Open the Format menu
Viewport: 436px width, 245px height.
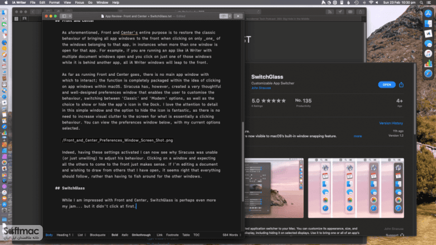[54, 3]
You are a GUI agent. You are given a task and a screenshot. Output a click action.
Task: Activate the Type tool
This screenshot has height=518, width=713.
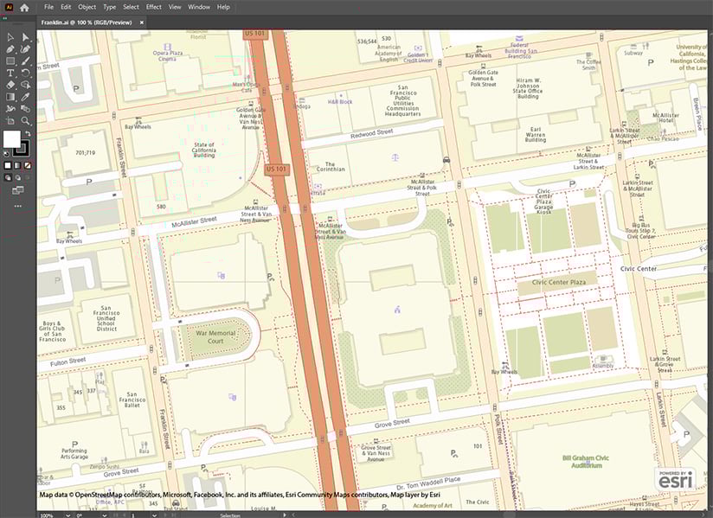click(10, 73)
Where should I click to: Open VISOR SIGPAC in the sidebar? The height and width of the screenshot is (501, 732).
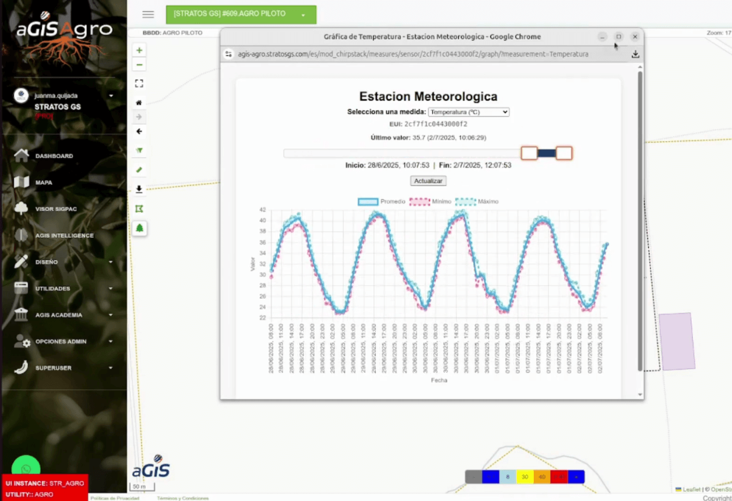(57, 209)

____

WHAT YOU SHOULD DO:
Without including any images, output the data exactly as given.

COMPLETED TASK:
Open the Format menu
Viewport: 436px width, 245px height.
[54, 3]
You are a GUI agent. You are given a task and a screenshot. Output a click action.
Task: Activate the Type tool
This screenshot has height=518, width=713.
click(10, 73)
Where should I click to: Open VISOR SIGPAC in the sidebar? The height and width of the screenshot is (501, 732).
(57, 209)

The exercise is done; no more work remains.